Holograms have fascinated us for decades.
From Marty McFly’s encounter with a 3D Jaws in “Back to the Future 2,” to Princess Leia’s holographic plea for help in Star Wars “Episode IV: A New Hope,” and Tony Stark’s incredible fabrication lab in Iron Man – Hollywood has fueled a futuristic, sci-fi dream of fully immersive holograms. As a result, what we’ve come to expect can sometimes be a far cry from what is truly possible.
So what is a holographic display? In essence, a holographic display requires the creation of light to fully, realistically replicate a real world experience. Initially discovered by mistake by Dennis Gabor back in 1948, he coined the term “hologram” from Greek origins meaning “full information” or “full record”.
A “light field display” is another way to describe a true, natural 3D display that provides a seamless, three dimensional viewer experience without the need for headsets or accessories. If a light field display is of sufficient quality, it can be described as a holographic display.

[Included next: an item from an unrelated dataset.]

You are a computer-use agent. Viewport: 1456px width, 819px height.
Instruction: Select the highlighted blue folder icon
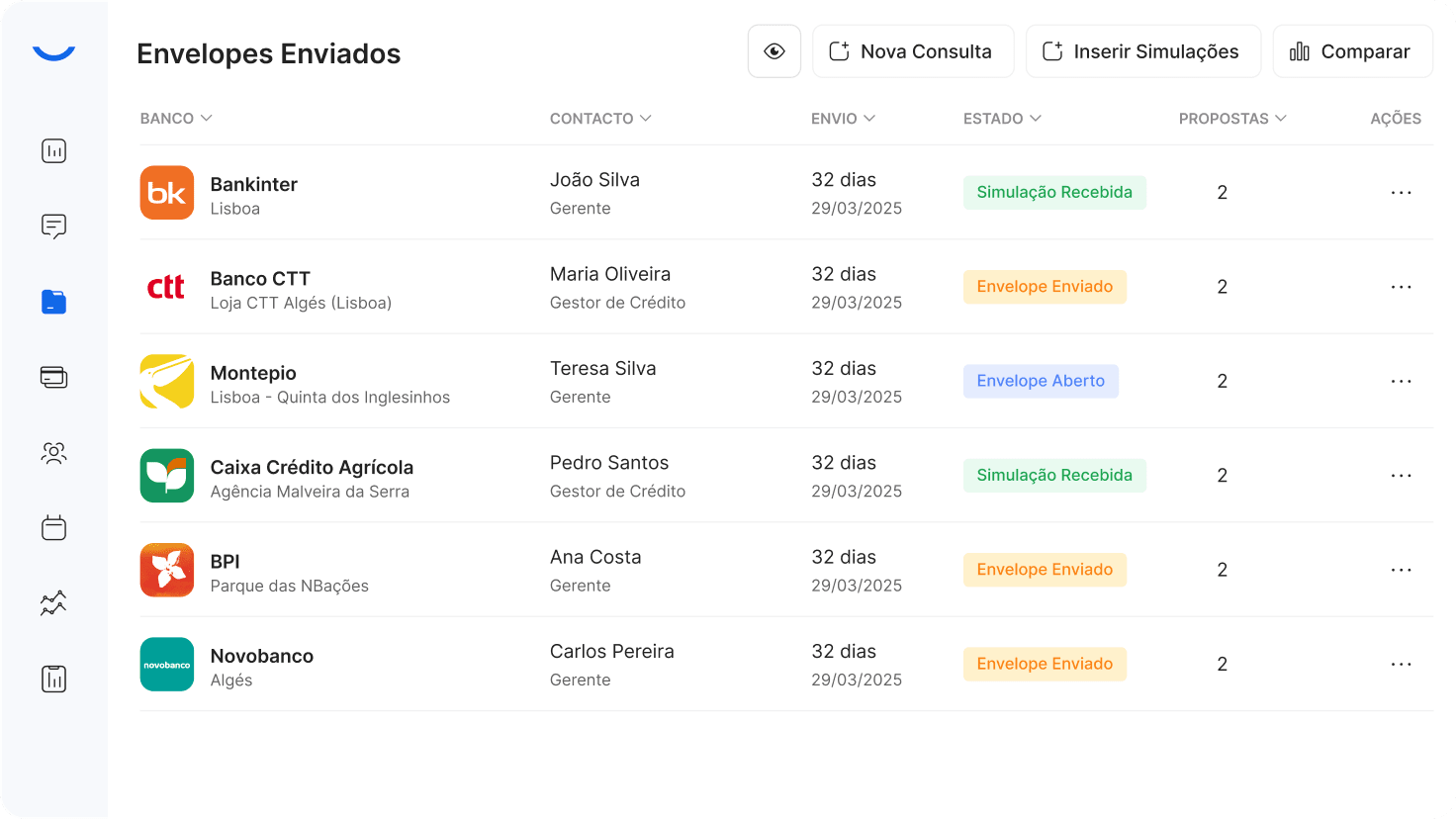tap(53, 302)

True holographic displays require control over light and a large amount of significantly smaller pixels than your average display could support. Normally, pixels control colour and intensity but do not control light direction. This is why images on a traditional 2D screen appear flat: both eyes, no matter where you look on the screen, see the same array of pixel colours and intensities, regardless of the angle (direction) that you view them.
If you can control the colour, intensity, and direction of light from a single point, you can create a holographic pixel or “hogel” - a cluster of directional pixels that can present a different colour and intensity from a single point on the display, based on the viewing angle.

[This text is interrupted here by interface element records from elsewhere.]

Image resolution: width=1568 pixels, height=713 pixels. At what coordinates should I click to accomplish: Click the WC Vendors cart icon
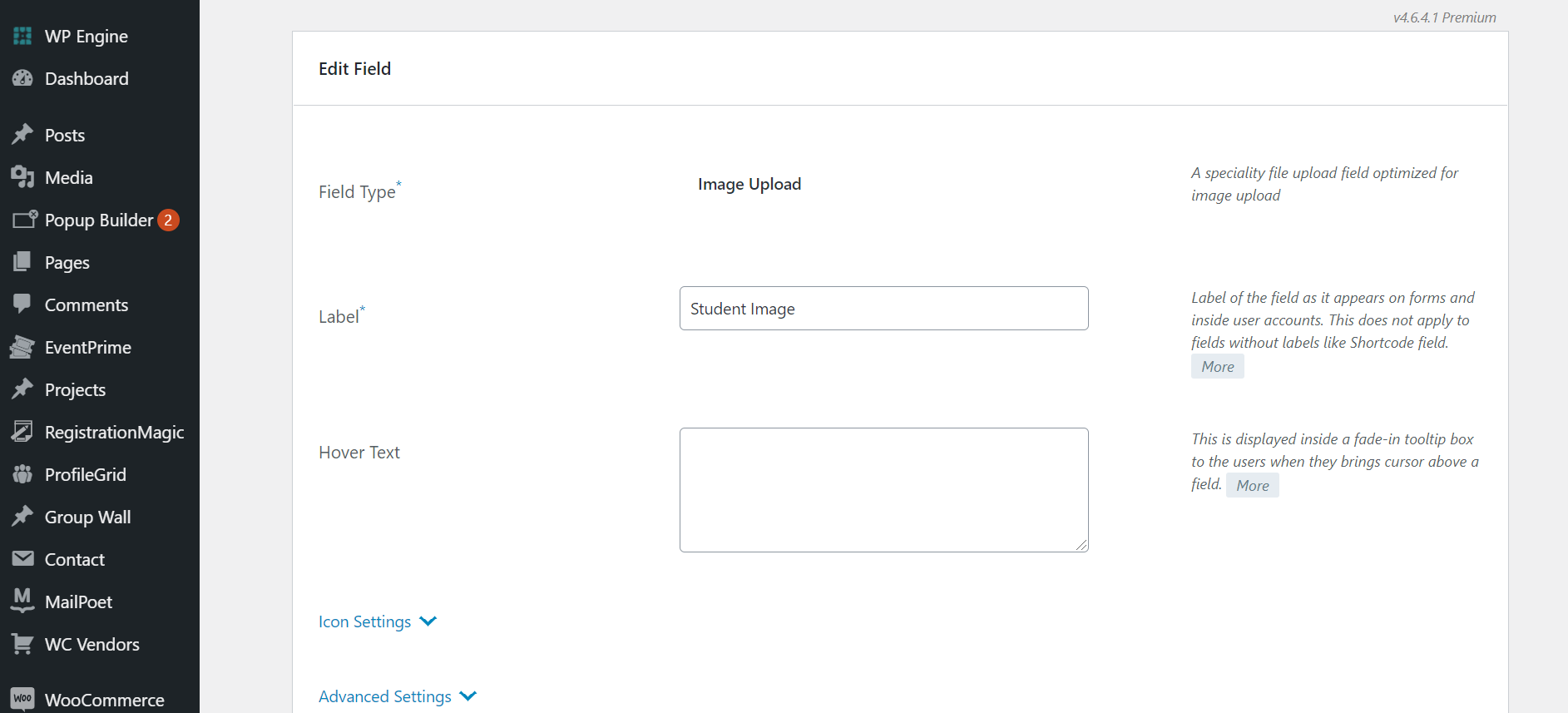click(x=22, y=644)
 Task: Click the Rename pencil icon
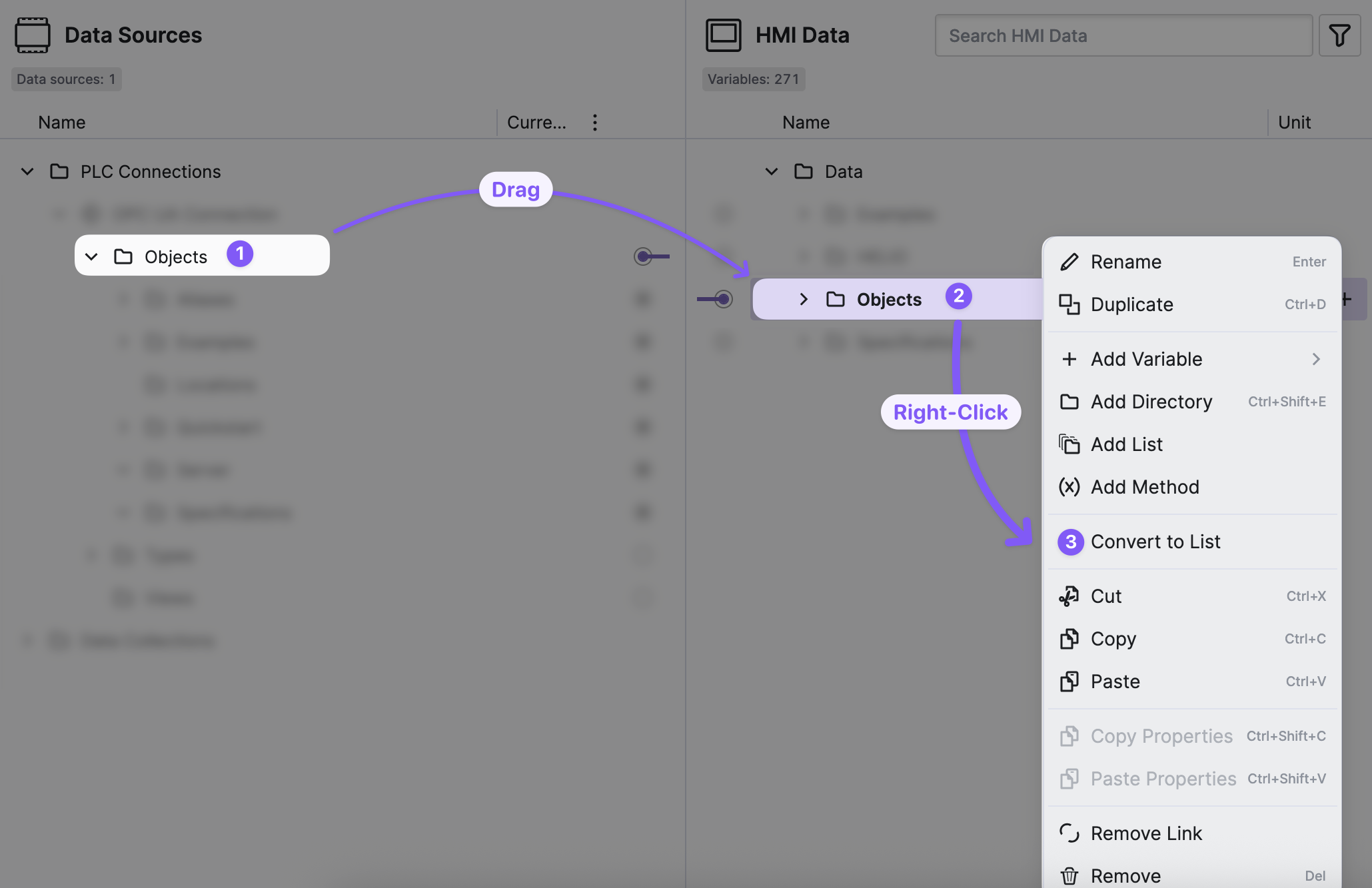1069,262
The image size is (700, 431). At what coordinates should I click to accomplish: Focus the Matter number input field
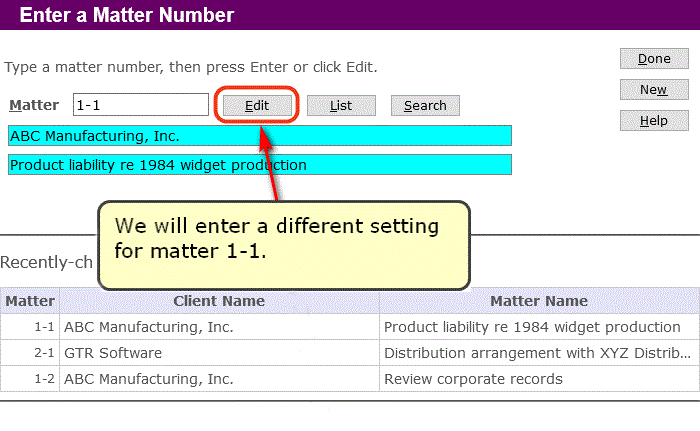[x=141, y=105]
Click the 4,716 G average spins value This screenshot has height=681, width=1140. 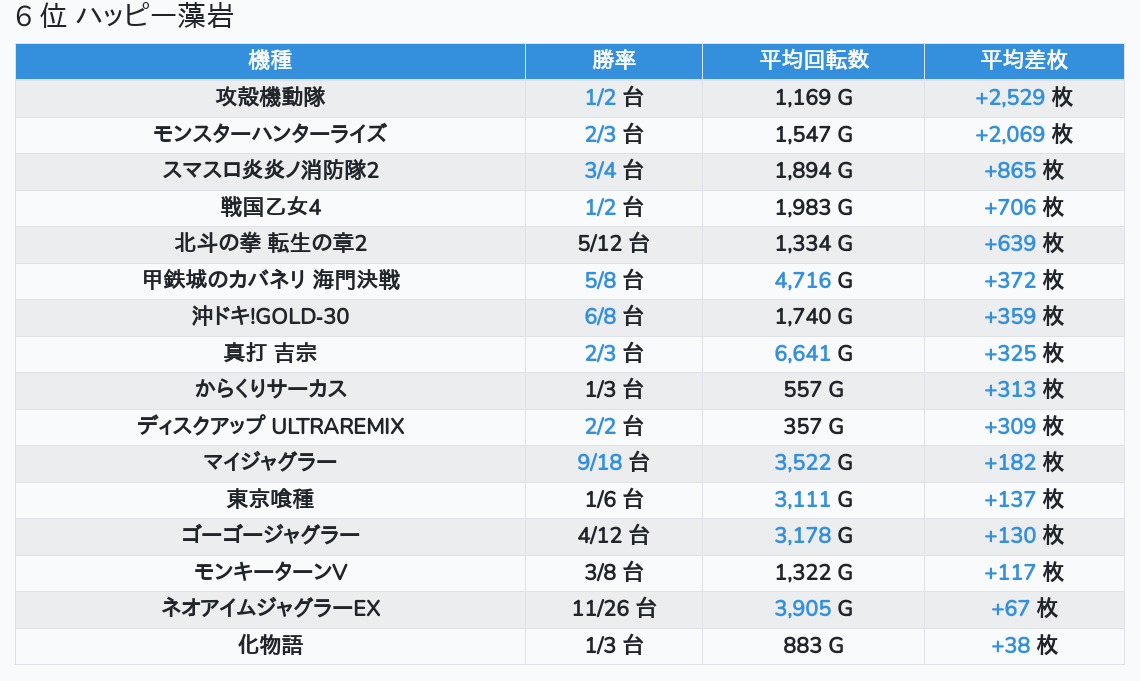[803, 280]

After creating hogels, you need enough of them to form high fidelity images. Without enough hogels you may have depth, but the spatial resolution of the image itself will be too low and may appear blurry or distorted.

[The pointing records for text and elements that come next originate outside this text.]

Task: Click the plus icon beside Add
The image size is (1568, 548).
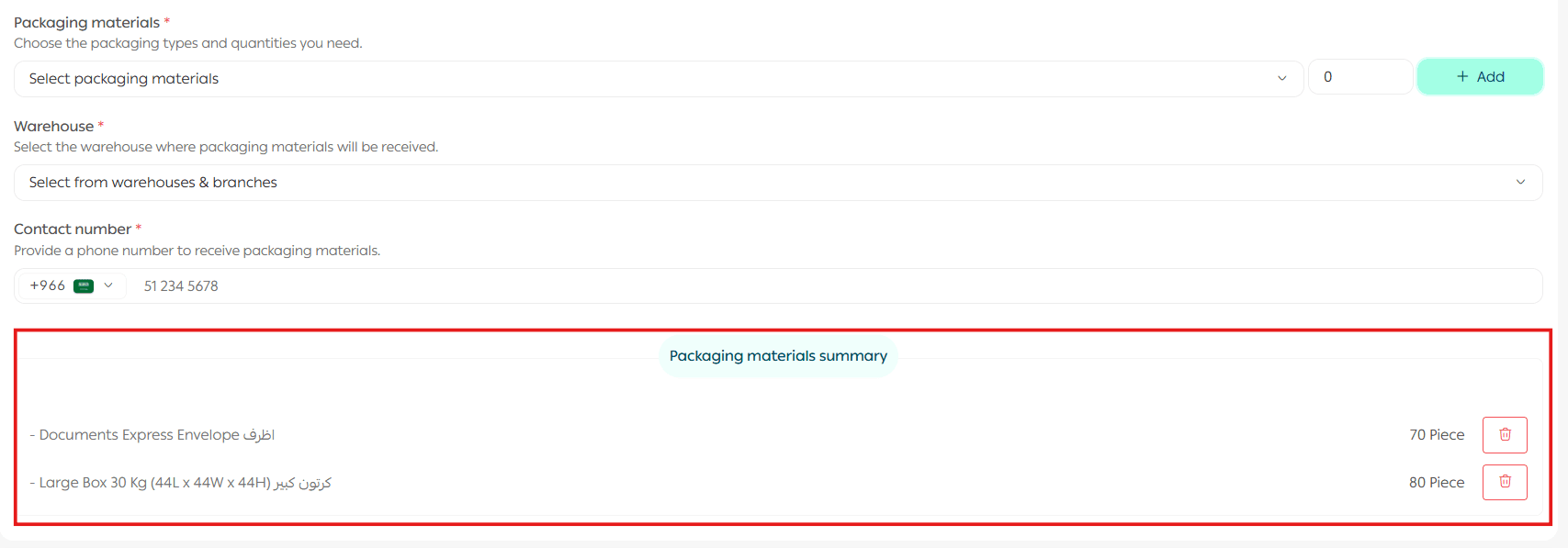Action: click(x=1462, y=77)
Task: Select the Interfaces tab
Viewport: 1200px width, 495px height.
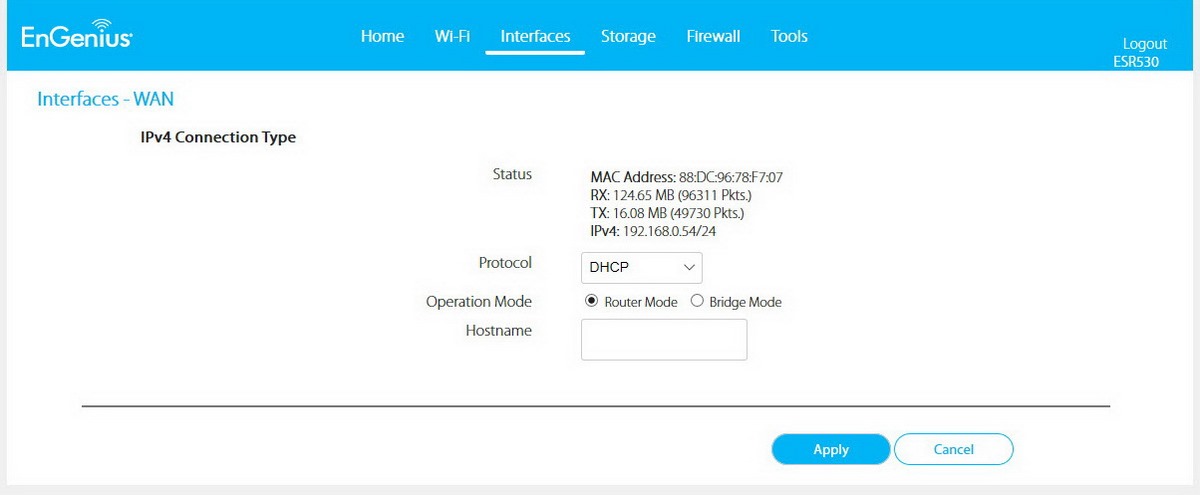Action: [x=535, y=36]
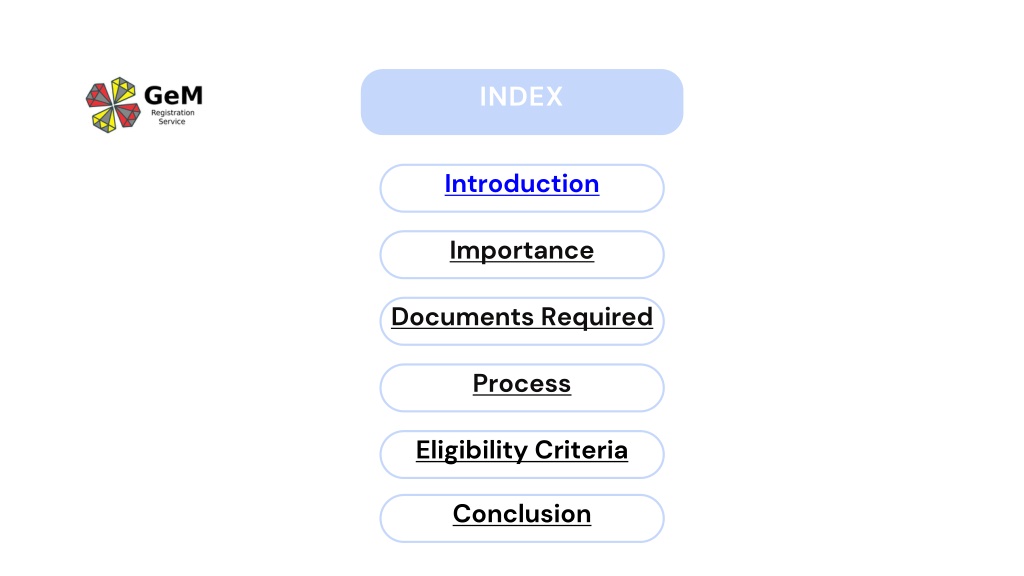Click the word Documents in third pill
The width and height of the screenshot is (1024, 576).
coord(462,317)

Once you have enough hogels for spatial resolution, the depth and Field-of-View (FoV) of the display hinges on maximizing the number of rays per hogel. The wider the viewing region, the more rays you need. And the more tightly packed those rays are, the more depth the display can show. You need at least one ray per degree and preferably many more. While different applications have different viewing requirements, the general rule is “bigger is better”.
For example, a 90° FoV requires at least 90 rays (in one dimension) to provide a few inches of depth. Assuming 90° full parallax FoV (horizontal and vertical), that’s 8100 pixels per hogel. However, to create more depth, 10’s or even 100’s of thousands of pixels per hogel are ideal.
So, how do you control all of those pixels at reasonable frame rates? Using traditional approaches, a high quality light field display requires the computing power of hundreds or even thousands of 2D displays, and the standard GPU simply can’t handle the load.
That’s where some complicated math and physics, high tech hardware, and custom software come into play - and that’s exactly what we do here at Avalon Holographics.